Thursday, October 22, 2009

Out of the Mouths of Babes

All of a sudden, Nora is really talking. A new word here, a new word there. "Please", "Cheese", "Okay" "Tate" and, uh..."Gracias." I don't know if she's decided to be half Spanish, or if Tate is sneakily teaching her a foreign language in one his late-night seminars on How to Drive Mom as Crazy as Possible in 100 Days or Less or Your Money Back. One of these days they're going to playing in the next room and I'll hear Tate say "Vamos a ir a tomar una botella de vodka del armario y de un paseo en coche." Nora will reply back with "Si, senor diablo!". And I'll sit there in blissful ignorance and all of a sudden wonder why I'm missing a bottle of vodka, the kids, and the car.



I don't know what Nora's trying to say when "gracias" comes out, since she throws it out there at pretty random times. I do know, however, she's trying to say "thank you" when in fact what actually comes out of her angelic little mouth is "fuck you!". Yeah, that's a fun one. If I'm in a punchy mood at the grocery store, I'll hand her a bag of rice or something to play with just so I can watch people's faces as she shouts out "FUCK YOU, MA!!!!" with nothin' but a smile on her face. I have a feeling I'm pretty much known as the Crazy Mother with Strange Children at Festival by this point. Which I'm fine with. It was a long time coming.

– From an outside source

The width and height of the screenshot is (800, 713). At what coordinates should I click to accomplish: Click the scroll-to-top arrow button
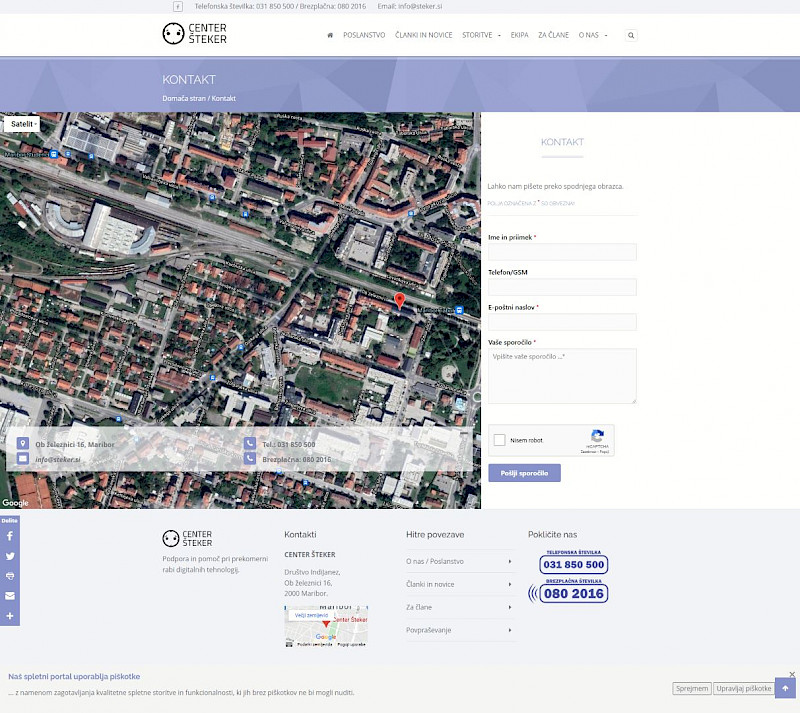tap(785, 688)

She's also still bidding people "Die!" as she leaves them, waving her little hand frantically. I particularly enjoy when I lay her down for her nap, and after she's given me a hug and a kiss she'll lift her head up and holler "DIE, MA!" and then flop back down, curl in a ball, and fall asleep. Gives me a warm fuzzy feeling all through naptime.

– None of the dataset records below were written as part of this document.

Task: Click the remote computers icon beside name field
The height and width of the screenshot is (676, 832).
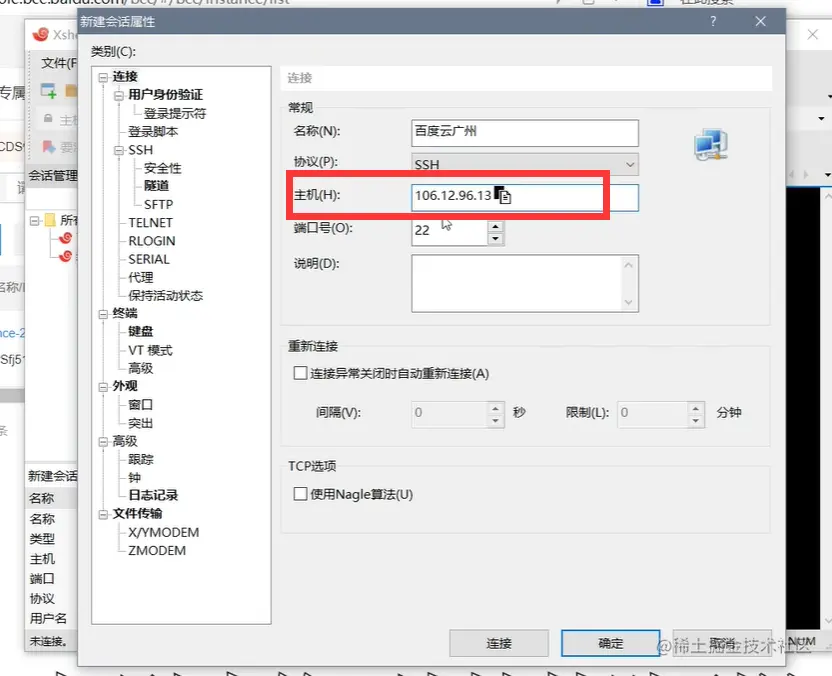Action: [710, 144]
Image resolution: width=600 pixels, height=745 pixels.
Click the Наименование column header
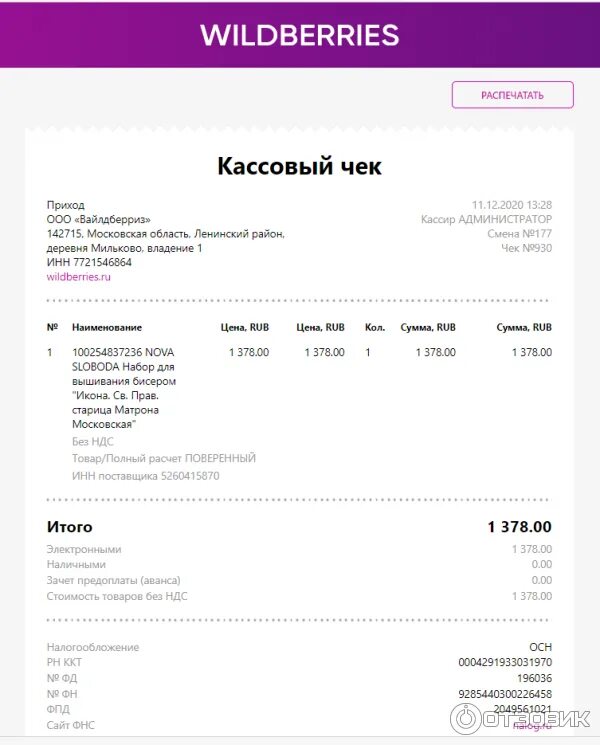[x=107, y=327]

Tate's favorite phrase is (get ready to judge me) "Oh...for God's SAKE!". He says it 300 times an hour. We also get a lot of double takes and strange looks in public when he breaks that one out. And apparently it's a pretty universal phrase. Happy, sad, angry, hungry, bewildered...it all merits an "Oh...for God's SAKE!" Examples:



Me: "Tate, can you get your jacket on, please?"

Tate: "Oh, for God's SAKE, Mom!"

Me: "Ok, say goodbye to your teacher before we leave."

Tate: "Oh...for...God's...SAKE!!!"

Me: "Goodnight, Tate. I love you."

Tate: "OH! FOR! GOD'S! SAKE!"

And on and on. Sometimes it's mumbled, sometimes it's shouted, sometimes it comes out of nowhere while he's watching Sesame Street (apparently Grover is extremely annoying). And, yes, since everyone's thinking it anyway, he learned it from me. I know. The Mother of the Year award is on it's way.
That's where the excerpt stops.